[Data to use Boundary: Start]
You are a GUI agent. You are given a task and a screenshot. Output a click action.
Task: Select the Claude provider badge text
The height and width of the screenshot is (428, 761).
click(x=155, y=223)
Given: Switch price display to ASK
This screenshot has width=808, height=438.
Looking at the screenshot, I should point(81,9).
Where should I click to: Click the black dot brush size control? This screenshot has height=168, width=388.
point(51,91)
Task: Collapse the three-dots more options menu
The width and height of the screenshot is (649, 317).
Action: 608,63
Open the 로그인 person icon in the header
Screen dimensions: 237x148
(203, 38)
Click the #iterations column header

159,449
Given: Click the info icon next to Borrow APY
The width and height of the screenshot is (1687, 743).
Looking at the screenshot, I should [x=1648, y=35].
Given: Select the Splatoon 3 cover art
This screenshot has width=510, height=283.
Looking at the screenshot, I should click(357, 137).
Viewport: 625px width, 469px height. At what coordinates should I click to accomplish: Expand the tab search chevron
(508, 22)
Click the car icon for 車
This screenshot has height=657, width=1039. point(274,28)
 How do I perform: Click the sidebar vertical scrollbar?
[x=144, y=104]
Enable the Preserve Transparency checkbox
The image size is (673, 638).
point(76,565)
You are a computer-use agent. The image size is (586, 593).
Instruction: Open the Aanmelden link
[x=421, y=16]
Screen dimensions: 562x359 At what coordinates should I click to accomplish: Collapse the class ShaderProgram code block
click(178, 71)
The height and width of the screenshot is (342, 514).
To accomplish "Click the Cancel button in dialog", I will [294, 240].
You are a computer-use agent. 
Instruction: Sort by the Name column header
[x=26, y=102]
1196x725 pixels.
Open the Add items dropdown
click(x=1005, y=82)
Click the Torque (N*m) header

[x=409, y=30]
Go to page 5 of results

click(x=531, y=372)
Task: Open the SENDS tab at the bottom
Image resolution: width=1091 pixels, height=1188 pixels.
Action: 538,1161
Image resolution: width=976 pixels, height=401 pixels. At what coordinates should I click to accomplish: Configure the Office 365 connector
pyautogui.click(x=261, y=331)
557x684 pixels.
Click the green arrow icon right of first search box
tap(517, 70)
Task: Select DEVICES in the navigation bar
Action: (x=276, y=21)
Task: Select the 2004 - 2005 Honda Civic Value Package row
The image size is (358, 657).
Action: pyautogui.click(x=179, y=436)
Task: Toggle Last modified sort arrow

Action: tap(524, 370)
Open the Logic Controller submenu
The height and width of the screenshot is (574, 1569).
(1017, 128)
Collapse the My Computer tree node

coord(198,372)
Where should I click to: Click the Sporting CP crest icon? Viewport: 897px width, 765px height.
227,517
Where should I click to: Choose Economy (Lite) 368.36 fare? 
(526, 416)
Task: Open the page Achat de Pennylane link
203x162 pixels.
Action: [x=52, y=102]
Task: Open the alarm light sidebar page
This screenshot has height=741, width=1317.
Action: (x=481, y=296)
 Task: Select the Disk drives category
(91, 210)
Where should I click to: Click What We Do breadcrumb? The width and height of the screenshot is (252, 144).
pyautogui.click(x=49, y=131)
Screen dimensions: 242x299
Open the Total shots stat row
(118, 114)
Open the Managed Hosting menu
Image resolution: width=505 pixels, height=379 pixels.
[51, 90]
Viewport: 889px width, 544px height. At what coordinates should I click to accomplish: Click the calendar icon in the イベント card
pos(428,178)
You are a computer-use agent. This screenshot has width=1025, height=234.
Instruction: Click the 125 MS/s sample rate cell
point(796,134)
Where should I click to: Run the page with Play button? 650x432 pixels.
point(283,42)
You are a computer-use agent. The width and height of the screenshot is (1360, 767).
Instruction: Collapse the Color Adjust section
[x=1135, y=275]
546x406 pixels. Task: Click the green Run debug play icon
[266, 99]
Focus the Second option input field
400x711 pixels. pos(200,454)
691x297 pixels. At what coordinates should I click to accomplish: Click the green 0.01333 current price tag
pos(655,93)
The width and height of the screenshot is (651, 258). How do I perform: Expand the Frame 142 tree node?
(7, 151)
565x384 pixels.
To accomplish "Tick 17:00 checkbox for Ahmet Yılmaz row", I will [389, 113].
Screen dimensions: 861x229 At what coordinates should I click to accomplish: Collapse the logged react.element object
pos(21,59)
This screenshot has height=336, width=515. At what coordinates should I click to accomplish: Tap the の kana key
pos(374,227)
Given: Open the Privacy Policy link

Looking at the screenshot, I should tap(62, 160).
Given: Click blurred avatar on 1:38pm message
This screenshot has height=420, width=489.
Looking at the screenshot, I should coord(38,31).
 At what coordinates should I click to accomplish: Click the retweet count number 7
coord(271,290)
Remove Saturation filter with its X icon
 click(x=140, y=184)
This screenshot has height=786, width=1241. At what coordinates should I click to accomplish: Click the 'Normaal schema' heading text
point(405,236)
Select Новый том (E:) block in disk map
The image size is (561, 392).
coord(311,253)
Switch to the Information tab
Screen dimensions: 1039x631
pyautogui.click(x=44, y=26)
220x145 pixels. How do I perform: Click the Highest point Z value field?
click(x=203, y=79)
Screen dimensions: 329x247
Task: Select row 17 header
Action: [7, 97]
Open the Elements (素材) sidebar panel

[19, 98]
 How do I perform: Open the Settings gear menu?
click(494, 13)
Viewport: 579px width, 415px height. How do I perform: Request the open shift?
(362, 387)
[Data to use Boundary: End]
**Task brief**. Copy all records verbatim.

**Answer below**.
You are a GUI agent. You are given a task and a screenshot. Output a click action.
Task: Select the Claude provider badge text
The height and width of the screenshot is (428, 761).
click(x=155, y=223)
Given: Switch price display to ASK
This screenshot has width=808, height=438.
Looking at the screenshot, I should point(81,9).
Where should I click to: Click the black dot brush size control? This screenshot has height=168, width=388.
point(51,91)
Task: Collapse the three-dots more options menu
The width and height of the screenshot is (649, 317).
Action: 608,63
Open the 로그인 person icon in the header
Screen dimensions: 237x148
(203, 38)
Click the #iterations column header

159,449
Given: Click the info icon next to Borrow APY
The width and height of the screenshot is (1687, 743).
Looking at the screenshot, I should [x=1648, y=35].
Given: Select the Splatoon 3 cover art
This screenshot has width=510, height=283.
Looking at the screenshot, I should click(357, 137).
Viewport: 625px width, 469px height. At what coordinates should I click to accomplish: Expand the tab search chevron
(508, 22)
Click the car icon for 車
This screenshot has height=657, width=1039. point(274,28)
 How do I perform: Click the sidebar vertical scrollbar?
[x=144, y=104]
Enable the Preserve Transparency checkbox
The image size is (673, 638).
point(76,565)
You are a computer-use agent. The image size is (586, 593).
Instruction: Open the Aanmelden link
[x=421, y=16]
Screen dimensions: 562x359 At what coordinates should I click to accomplish: Collapse the class ShaderProgram code block
click(178, 71)
The height and width of the screenshot is (342, 514).
To accomplish "Click the Cancel button in dialog", I will [294, 240].
You are a computer-use agent. 
Instruction: Sort by the Name column header
[x=26, y=102]
1196x725 pixels.
Open the Add items dropdown
click(x=1005, y=82)
Click the Torque (N*m) header

[x=409, y=30]
Go to page 5 of results

click(x=531, y=372)
Task: Open the SENDS tab at the bottom
Image resolution: width=1091 pixels, height=1188 pixels.
Action: 538,1161
Image resolution: width=976 pixels, height=401 pixels. At what coordinates should I click to accomplish: Configure the Office 365 connector
pyautogui.click(x=261, y=331)
557x684 pixels.
Click the green arrow icon right of first search box
tap(517, 70)
Task: Select DEVICES in the navigation bar
Action: (x=276, y=21)
Task: Select the 2004 - 2005 Honda Civic Value Package row
The image size is (358, 657).
Action: pyautogui.click(x=179, y=436)
Task: Toggle Last modified sort arrow

Action: tap(524, 370)
Open the Logic Controller submenu
The height and width of the screenshot is (574, 1569).
(1017, 128)
Collapse the My Computer tree node

coord(198,372)
Where should I click to: Click the Sporting CP crest icon? Viewport: 897px width, 765px height.
227,517
Where should I click to: Choose Economy (Lite) 368.36 fare? 
(526, 416)
Task: Open the page Achat de Pennylane link
203x162 pixels.
Action: [x=52, y=102]
Task: Open the alarm light sidebar page
This screenshot has height=741, width=1317.
Action: (x=481, y=296)
 Task: Select the Disk drives category
(91, 210)
Where should I click to: Click What We Do breadcrumb? The width and height of the screenshot is (252, 144).
pyautogui.click(x=49, y=131)
Screen dimensions: 242x299
Open the Total shots stat row
(118, 114)
Open the Managed Hosting menu
Image resolution: width=505 pixels, height=379 pixels.
[51, 90]
Viewport: 889px width, 544px height. At what coordinates should I click to accomplish: Click the calendar icon in the イベント card
pos(428,178)
You are a computer-use agent. This screenshot has width=1025, height=234.
Instruction: Click the 125 MS/s sample rate cell
point(796,134)
Where should I click to: Run the page with Play button? 650x432 pixels.
point(283,42)
You are a computer-use agent. The width and height of the screenshot is (1360, 767).
Instruction: Collapse the Color Adjust section
[x=1135, y=275]
546x406 pixels. Task: Click the green Run debug play icon
[266, 99]
Focus the Second option input field
400x711 pixels. pos(200,454)
691x297 pixels. At what coordinates should I click to accomplish: Click the green 0.01333 current price tag
pos(655,93)
The width and height of the screenshot is (651, 258). How do I perform: Expand the Frame 142 tree node?
(7, 151)
565x384 pixels.
To accomplish "Tick 17:00 checkbox for Ahmet Yılmaz row", I will [389, 113].
Screen dimensions: 861x229 At what coordinates should I click to accomplish: Collapse the logged react.element object
pos(21,59)
This screenshot has height=336, width=515. At what coordinates should I click to accomplish: Tap the の kana key
pos(374,227)
Given: Open the Privacy Policy link

Looking at the screenshot, I should tap(62, 160).
Given: Click blurred avatar on 1:38pm message
This screenshot has height=420, width=489.
Looking at the screenshot, I should coord(38,31).
 At what coordinates should I click to accomplish: Click the retweet count number 7
coord(271,290)
Remove Saturation filter with its X icon
 click(x=140, y=184)
This screenshot has height=786, width=1241. At what coordinates should I click to accomplish: Click the 'Normaal schema' heading text
point(405,236)
Select Новый том (E:) block in disk map
The image size is (561, 392).
coord(311,253)
Switch to the Information tab
Screen dimensions: 1039x631
pyautogui.click(x=44, y=26)
220x145 pixels. How do I perform: Click the Highest point Z value field?
click(x=203, y=79)
Screen dimensions: 329x247
Task: Select row 17 header
Action: [7, 97]
Open the Elements (素材) sidebar panel

[19, 98]
 How do I perform: Open the Settings gear menu?
click(494, 13)
Viewport: 579px width, 415px height. How do I perform: Request the open shift?
(362, 387)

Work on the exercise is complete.